En effet, face au défi de l’élaboration des budgets locaux à l’équilibre et au fait que la part communale des ces dispositifs devient de plus en plus importante, le risque est grand de voir les Villes obligées de se recentrer sur leurs compétences premières.

Qu’adviendra t-il alors de ces politiques visant à la prise en charge des plus faibles, à la cohésion sociale et au delà de cela au financement d’équipements collectifs vecteurs d’émancipation sociale et culturelle ?

Comme j’ai eu l’occasion de le dire au Président Barroso lors de sa visite à Liège le 17 octobre dernier, dans le cadre du grand dialogue citoyen qu’il a instauré, les collectivités locales ont besoin de l’appui de l’Europe pour assurer leur développement au niveau régional.

Ainsi, Liège a bénéficié d’importants fonds FEDER au cours de ces dernières années. Cela nous a permis de rénover notre Opéra, de créer un nouveau Théâtre ou de transformer notre musée d’Art Moderne en un Centre International d’Art de de Culture.

Tous ces projets sont vecteurs de développement pour notre Ville qui s’inscrit au travers d’une mutualisation des coûts dans une Communauté Urbaine d’un million d’habitants. Ce qui représente un poids critique au niveau européen.

Il est indispensable et urgent de prendre en compte ces préoccupations et de ne pas constamment ramener le coût de l’action sociale entre autre dans le champ des politiques d’austérité.

Car, certaines normes européennes ont désormais un impact direct  dans les finances des autorités locales.

En effet, désormais, l’Institut des Comptes Nationaux, qui se mue en gendarme de l’Europe, a annoncé que les Villes et communes seront soumises au contrôle européen d’austérité via le respect des normes S.E.C.95.

Cette règle interdit de financer l’investissement par l’emprunt.
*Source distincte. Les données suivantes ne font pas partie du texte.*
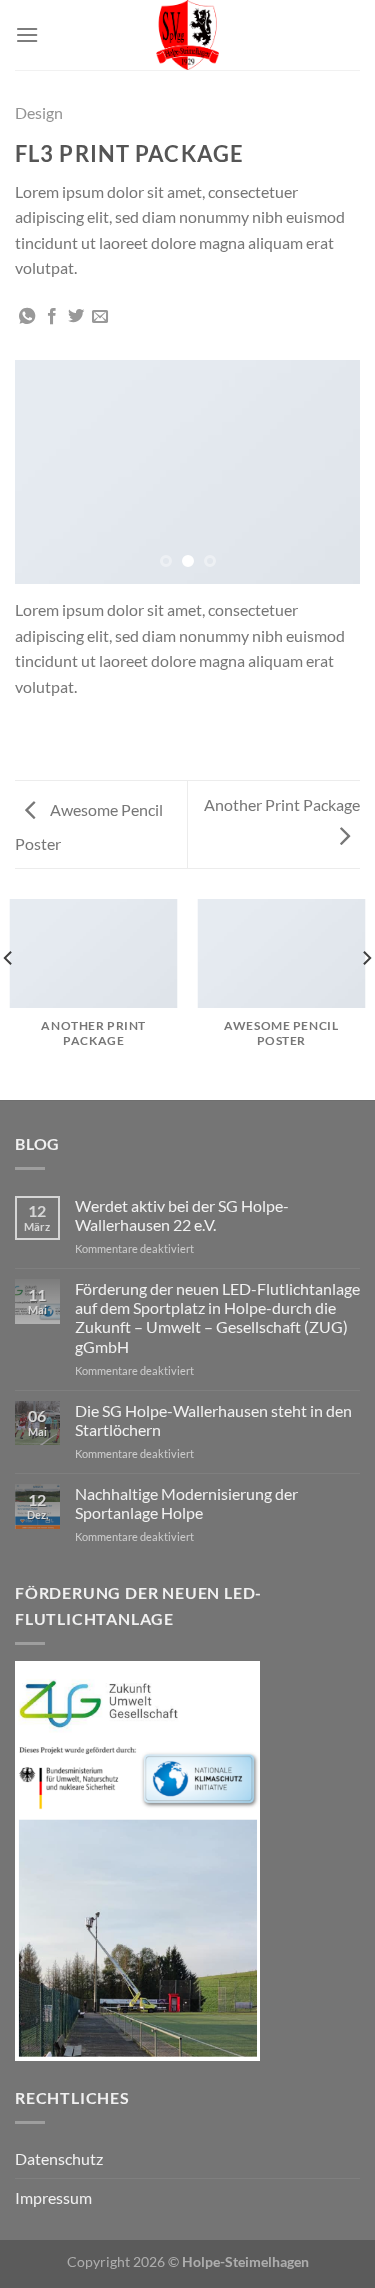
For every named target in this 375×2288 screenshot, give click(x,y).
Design (39, 112)
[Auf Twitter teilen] (76, 317)
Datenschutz (59, 2158)
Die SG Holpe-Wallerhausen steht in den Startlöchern (213, 1420)
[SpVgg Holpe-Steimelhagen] (188, 35)
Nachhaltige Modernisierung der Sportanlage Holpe (186, 1503)
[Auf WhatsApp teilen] (27, 317)
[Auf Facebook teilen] (52, 317)
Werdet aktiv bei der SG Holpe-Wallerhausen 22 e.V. (182, 1215)
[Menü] (27, 34)
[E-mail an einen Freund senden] (100, 317)
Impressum (53, 2197)
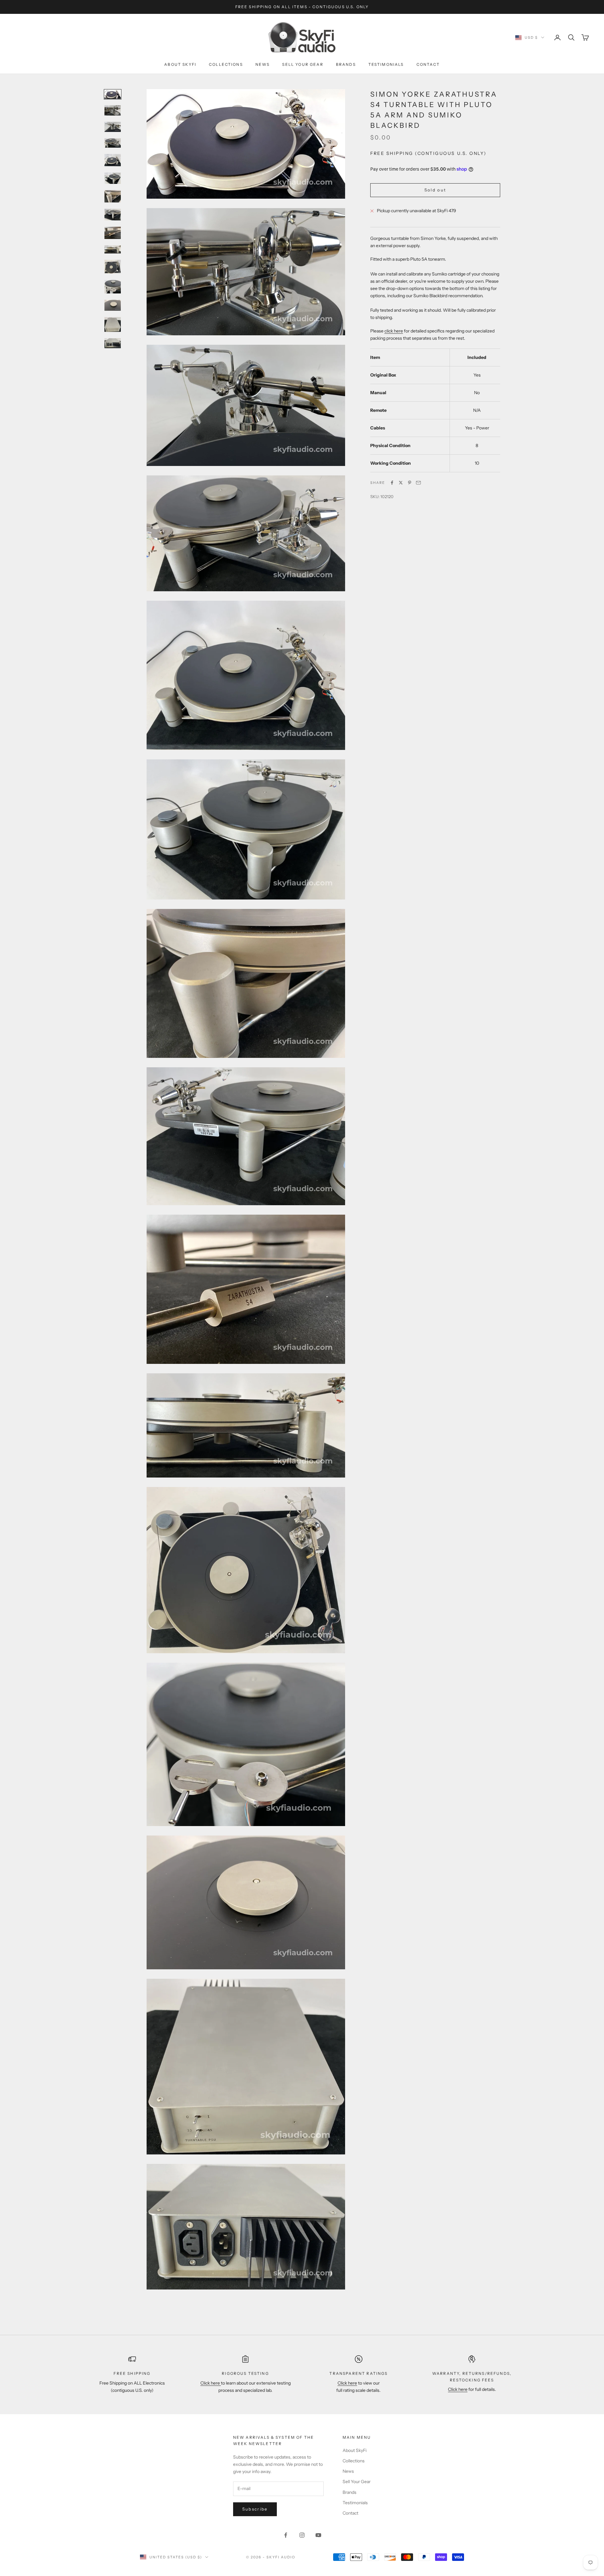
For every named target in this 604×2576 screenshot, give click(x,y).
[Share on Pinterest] (409, 482)
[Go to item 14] (112, 324)
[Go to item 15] (112, 343)
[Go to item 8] (112, 214)
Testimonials (386, 64)
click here (393, 331)
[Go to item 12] (112, 286)
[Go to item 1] (112, 94)
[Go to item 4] (112, 143)
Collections (226, 64)
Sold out (435, 189)
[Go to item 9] (112, 233)
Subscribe (255, 2508)
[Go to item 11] (112, 266)
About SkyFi (180, 64)
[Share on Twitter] (400, 482)
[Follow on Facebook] (285, 2535)
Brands (346, 64)
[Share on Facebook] (391, 482)
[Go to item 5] (112, 160)
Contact (428, 64)
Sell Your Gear (302, 64)
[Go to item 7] (112, 196)
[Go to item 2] (112, 110)
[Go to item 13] (112, 305)
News (262, 64)
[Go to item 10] (112, 249)
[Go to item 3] (112, 127)
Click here (210, 2383)
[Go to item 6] (112, 178)
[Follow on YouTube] (318, 2535)
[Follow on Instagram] (302, 2535)
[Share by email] (418, 482)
En caricaturant, cela équivaut à imposer à un ménage de payer en une seule fois et en argent liquide sa maison alors qu’il est capable de la financer par emprunt en assumant le paiement des mensualités.

Si l’on bride les capacités communales d’investissement au nom du dogme budgétaire européen, on diminuera les carnets de commandes de nombreuses entreprises et on réalisera moins d’infrastructures de proximité, pourtant indispensables à nos concitoyennes et concitoyens.

Notre démarche/réflexion a beaucoup évolué depuis le début des années 90 et la prise en compte des politiques de sécurité urbaine en Europe, mais nous sommes actuellement à un moment charnière dans la construction de cette Europe sociale, que tout le monde appelle de ses vœux mais qui ne trouve jamais à se concrétiser.

C’est l’une des raisons qui me motive, motive Liège, a promouvoir un texte aussi fort que du Manifeste d’Aubervilliers car la Sécurité, doit plus que jamais être garantie comme un droit fondamental et un élément indispensable à la qualité de vie dans les Villes.

Je vous remercie de votre attention.